It's the only fast food chain with a mascot based on a kid's toy.
If you've ever looked at someone in a suit and wondered how they might look with a giant
smiling ball for a head, Jack in the Box has got you covered.
It's not just the goofiness of their spokesperson bringing people far and wide to Jay and the B.
It's the fact that you can get burgers, tacos, or breakfast all day, even for dinner and beyond,
into the wee hours of the night.
But, is Jack in the Box any good?
We ate there today and felt positive and negative emotions about it.
The Sour Patch Kids Lemonade was the perfect sip for a hot day, but the tacos were so greasy
I could literally see through the shell.
Outside of the box thinking with menu items, great.
Outside of the box menu items, not always great.
The curly fries at Jack in the Box lived up to their legendary status, but the ordering kiosk
was a special level of evil that I felt personally targeted.
This week on the show, Septemberger continues.
We'll review Jack in the Box's burger before it goes face-to-face with Wendy's next week,
but first, I'll go all around my cobbler's bench with my expertise as the monkey
chases your weasel of curiosity so that you too may know everything I've learned about Jack
in the Box.
Then, we'll tell you, boys and girls, what we and the people of Yelps think about the
Jack in the Box we went to today.
Stay tuned. This is the Fine Dining Podcast.

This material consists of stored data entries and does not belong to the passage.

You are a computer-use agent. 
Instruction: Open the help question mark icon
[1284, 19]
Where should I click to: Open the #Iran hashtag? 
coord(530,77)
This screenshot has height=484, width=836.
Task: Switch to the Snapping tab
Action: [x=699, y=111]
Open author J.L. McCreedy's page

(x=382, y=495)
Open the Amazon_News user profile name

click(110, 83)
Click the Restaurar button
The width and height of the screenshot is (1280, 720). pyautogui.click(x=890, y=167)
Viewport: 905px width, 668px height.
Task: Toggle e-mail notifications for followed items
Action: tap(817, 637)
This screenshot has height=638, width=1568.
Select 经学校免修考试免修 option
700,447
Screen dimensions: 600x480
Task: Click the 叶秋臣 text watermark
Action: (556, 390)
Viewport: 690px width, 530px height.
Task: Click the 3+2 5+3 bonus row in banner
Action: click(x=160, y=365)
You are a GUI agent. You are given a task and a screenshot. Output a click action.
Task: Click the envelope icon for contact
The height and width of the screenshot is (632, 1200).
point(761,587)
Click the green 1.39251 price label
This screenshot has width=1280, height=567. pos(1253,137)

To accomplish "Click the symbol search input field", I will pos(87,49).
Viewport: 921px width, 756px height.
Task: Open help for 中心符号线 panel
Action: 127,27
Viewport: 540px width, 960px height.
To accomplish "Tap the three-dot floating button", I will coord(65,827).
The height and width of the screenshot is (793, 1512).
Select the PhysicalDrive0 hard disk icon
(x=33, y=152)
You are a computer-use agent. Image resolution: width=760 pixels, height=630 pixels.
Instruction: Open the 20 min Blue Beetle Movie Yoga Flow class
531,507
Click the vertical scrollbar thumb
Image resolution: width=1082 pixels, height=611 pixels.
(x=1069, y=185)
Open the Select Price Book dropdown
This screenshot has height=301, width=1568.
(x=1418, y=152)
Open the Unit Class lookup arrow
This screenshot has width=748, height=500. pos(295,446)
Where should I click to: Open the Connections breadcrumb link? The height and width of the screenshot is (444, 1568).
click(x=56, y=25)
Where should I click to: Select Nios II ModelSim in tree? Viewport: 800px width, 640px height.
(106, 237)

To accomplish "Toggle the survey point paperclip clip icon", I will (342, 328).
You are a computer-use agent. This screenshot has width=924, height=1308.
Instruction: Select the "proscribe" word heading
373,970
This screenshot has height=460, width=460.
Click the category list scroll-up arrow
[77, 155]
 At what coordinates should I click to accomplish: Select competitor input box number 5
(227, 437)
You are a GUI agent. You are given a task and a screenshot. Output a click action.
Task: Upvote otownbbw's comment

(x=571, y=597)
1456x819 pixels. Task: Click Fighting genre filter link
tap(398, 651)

It's a fire up that grin and fry up your soul
We're looking for something that's better than mediocre
It's time for a perfect September
Yes, it's time for the test that can only one
Victor of the first September
Yeah, we're looking for some perfection of a bun
Just be the best burger that you can be
Somewhere between heaven
an excelsie, I can see that hunger is in your life.
You're going for glory with a side of the fright.
It's Susset Burger.
Cobbler's.
Yeah.
You know, like the pop goes the weasel song.
That all jack in the boxes are set to.
It was a reach.
No, that was good.
That was good.
It needed a little explaining, but it was good.
Like most the best jokes, too.
Exactly. You've got to explain it just a tiny bit.
And then, wow, what a zinger.
Hello, and welcome to the Fine Dining Podcast, the quest to compare all restaurants to Chili's.
I am your host, Michael Ornellis, and it's Septemberger, my annual hamburger tournament,
pitting eight burger chains against one another until a winner is declared at the end of the month.
There's still time to fill out a tournament bracket.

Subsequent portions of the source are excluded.